Data ingestion
This file is a class for data ingestion into the pipeline.
Eval and analysis
This file contains an implementation of model evaluation and performs downstream analysis tasks.
- class scalr.eval_and_analysis_pipeline.EvalAndAnalysisPipeline(analysis_config, dirpath, device)[source]
Bases:
object
Class for evaluation and analysis of the trained model.
- _perform_downstream_analysis(samples: str)[source]
A function to perform all downstream analysis tasks on model and data.
- Parameters:
'full'] (samples ['test' |) – indicates the samples to perform downstream analysis.
- evaluation_and_classification_report()[source]
A function to evaluate the trained model and generate classification report on test data.
- full_samples_downstream_anlaysis()[source]
A function to perform downstream analysis tasks on all samples data.
Note: The Model & DataLoader will not be passsed since it is assumed that a model is trained on the train data, so analysis by model should not be on full samples data.
- gene_analysis()[source]
A function to perform analysis on trained model to get top genes and biomarkers.
- load_data_and_targets_from_config(data_config: dict)[source]
A function to load data and targets from data config.
- Parameters:
data_config – Data config.
- set_data_and_targets(train_data: AnnData | AnnCollection, val_data: AnnData | AnnCollection, test_data: AnnData | AnnCollection, target: str | list[str], mappings: dict)[source]

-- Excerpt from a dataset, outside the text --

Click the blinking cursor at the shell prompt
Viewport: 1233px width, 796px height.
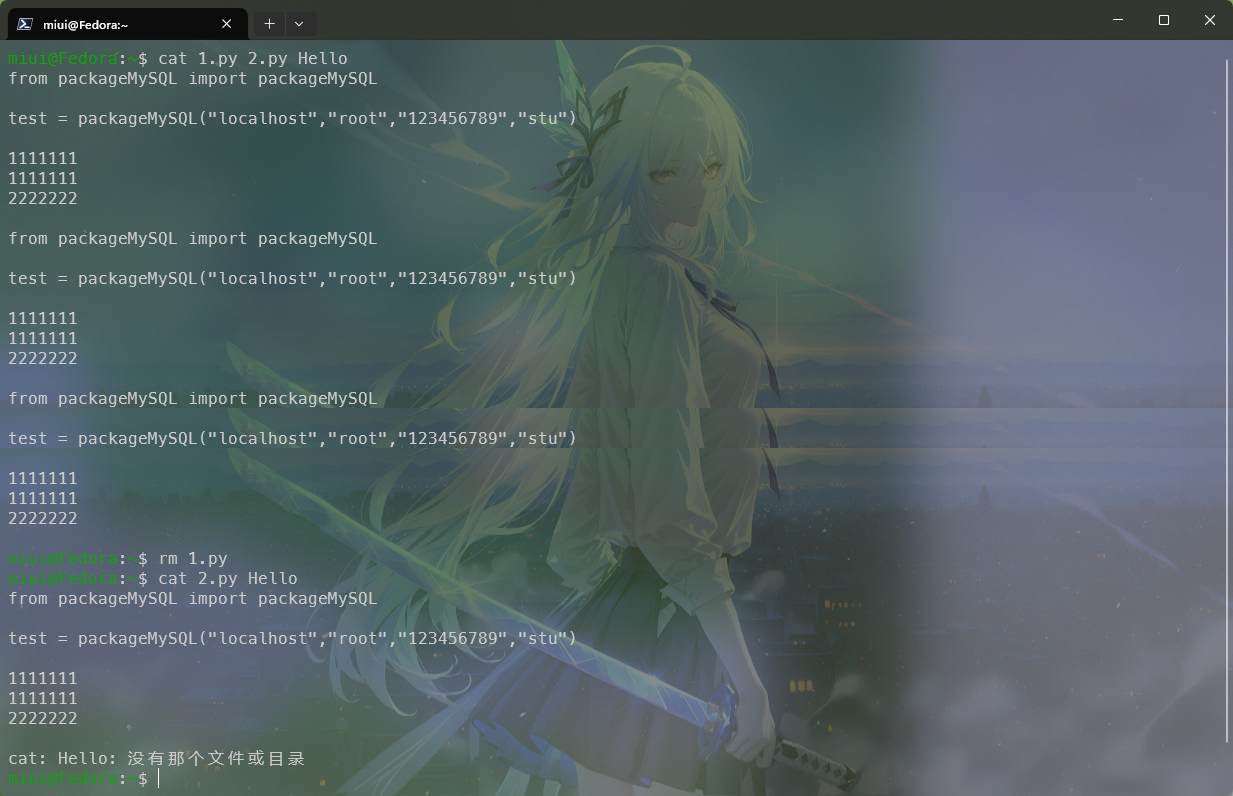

A function to set data when you don’t use data directly from config, but rather by other sources like feature subsetting, etc.
- Parameters:
train_data (Union[AnnData, AnnCollection]) – Training data.
val_data (Union[AnnData, AnnCollection]) – Validation data.
target (Union[str, list[str]]) – Target columns name(s).
mappings (dict) – Mapping of a column value to ids eg. mappings[column_name][label2id] = {A: 1, B:2, …}.
Feature extraction
This file contains the implementation of feature subsetting, model training followed by top feature extraction.
- class scalr.feature_extraction_pipeline.FeatureExtractionPipeline(feature_selection_config, dirpath, device)[source]
Bases:
object
- feature_scoring() DataFrame [source]
A function to generate scores of each feature for each class using a scorer and chunked models.
- feature_subsetted_model_training() list[Module] [source]
This function train models on subsetted data containing feature_subsetsize genes.
- load_data_and_targets_from_config(data_config: dict)[source]
A function to load data and targets from data config.
- Parameters:
data_config – Data config.
- set_data_and_targets(train_data: AnnData | AnnCollection, val_data: AnnData | AnnCollection, target: str | list[str], mappings: dict, sample_chunksize: int = None)[source]
A function to set data when you don’t use data directly from config, but rather by other sources like feature subsetting, etc.
- Parameters:
train_data (Union[AnnData, AnnCollection]) – Training data.
val_data (Union[AnnData, AnnCollection]) – Validation data.
target (Union[str, list[str]]) – Target columns name(s).
mappings (dict) – Mapping of a column value to ids eg. mappings[column_name][label2id] = {A: 1, B:2, …}.
sample_chunksize (int) – Chunks of samples to be loaded in memory at once.
- set_model(models: list[Module])[source]
A function to set the trained model for downstream feature tasks.
Model training
This file contains an implementation for the model training pipeline.
- class scalr.model_training_pipeline.ModelTrainingPipeline(model_config: dict, train_config: dict, dirpath: str = None, device: str = 'cpu')[source]
Bases:
object
Class for Model training pipeline.
- build_model_training_artifacts()[source]
This function configures the model, optimizer, and loss function required for model training.
- build_optimizer(opt_config: dict = None)[source]
A function to build optimizer.
- Parameters:
opt_config (dict) – Optimizer config.
- load_data_and_targets_from_config(data_config: dict)[source]
A function to load data and targets from data config.
- Parameters:
data_config – Data config.
- set_data_and_targets(train_data: AnnData | AnnCollection, val_data: AnnData | AnnCollection, target: str | list[str], mappings: dict)[source]
A function to set data when you don’t use data directly from config, but rather by other sources like feature subsetting, etc.
- Parameters:
train_data (Union[AnnData, AnnCollection]) – Training data.
val_data (Union[AnnData, AnnCollection]) – Validation data.
target (Union[str, list[str]]) – Target columns name(s).
mappings (dict) – Mapping of a column value to ids eg. mappings[column_name][label2id] = {A: 1, B:2, …}.